What I like to call the "Leaning column of Kangas"
The 4x4 supports were in place and demo was ready to begin. 
The Hubs started tearing apart the right column, because we expected to see a 4x4 in  the middle of it, but there wasn't. The columns were literally boxes made of 1x. SCARY!
What's even scarier is what we found once we tore into it further:

According to the structural engineer at the office, this was a typical way to build stairs back in the day. It's a little hard to tell, but there are brick and concrete blocks piled up inside the stairs, and then concrete was formed around them. Except about half the brick/CMU had fallen out at some point in the past and was just laying under the porch. Our house was built in the 1930s, but we don't know when the porch was added. The decking was the same as our subfloor, so we wouldn't be surprised if it was original, but I'm not sure wood lasts 80 years in the elements.

Unlike the foundations that I draw for buildings, the porch foundation consisted of a brick on top of three 8x8x8 concrete blocks on top of a 12x12x12 concrete foundation.

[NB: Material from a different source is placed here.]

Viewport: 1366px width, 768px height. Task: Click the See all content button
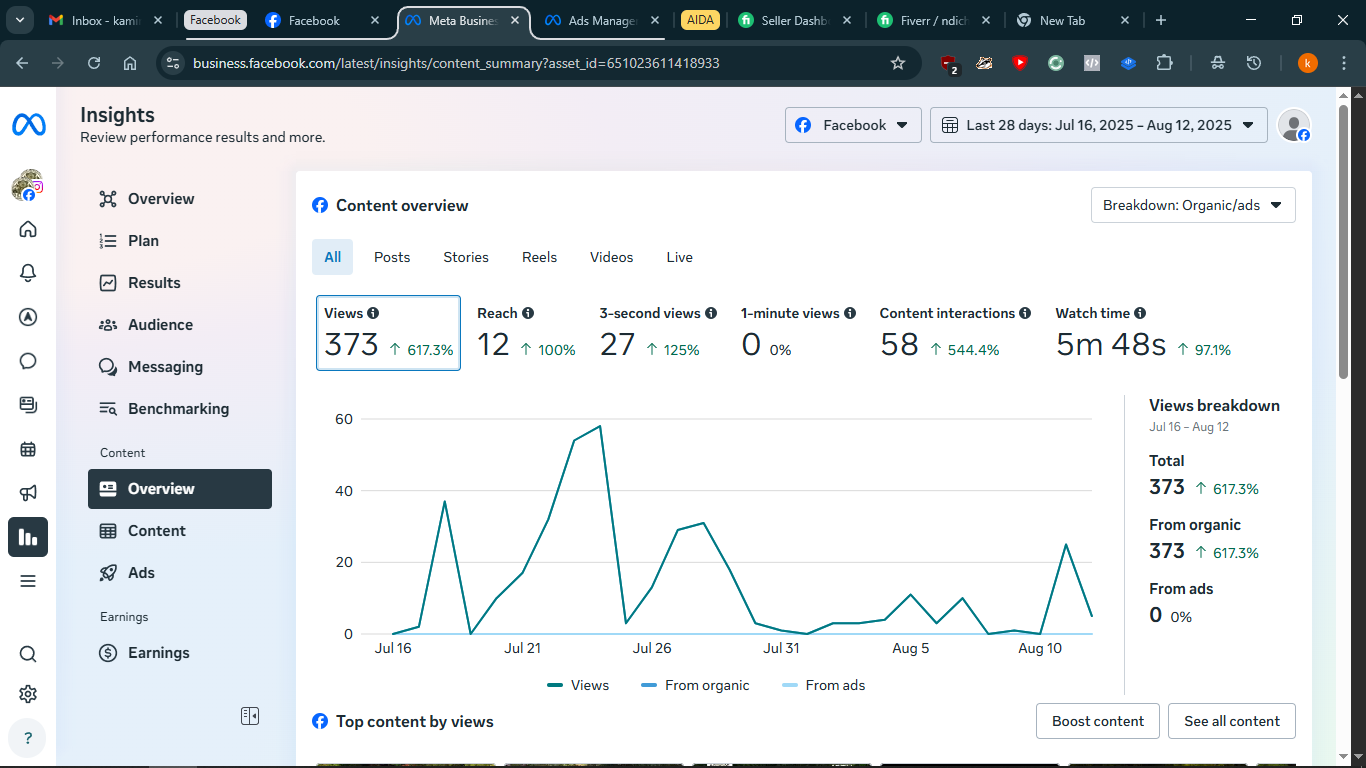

There was no mortar between the blocks, no anchor bolts or rebar holding the blocks to the ground, and no grout in the blocks. Oh, and there was dirt between the foundation and the first block. Like at least 1/4".

Our porch was literally held up by a brick on each end, supporting a 1x column.
We now have new 4x4 posts in place on the corners, atop a quickrete foundation that extends to the frost line. Currently, our 4x4 braces are still in place, to keep everything steady until the concrete cures.  
Tip for the day: if you don't have a building jack, a car jack works nicely for leveling.
For now we have to get into the house by ladder.
Which I might add is a little difficult when you're headed out the door to work in the morning in heels with a purse, lunch bag and thermos of coffee. But fun. I feel like I'm living in a tree house.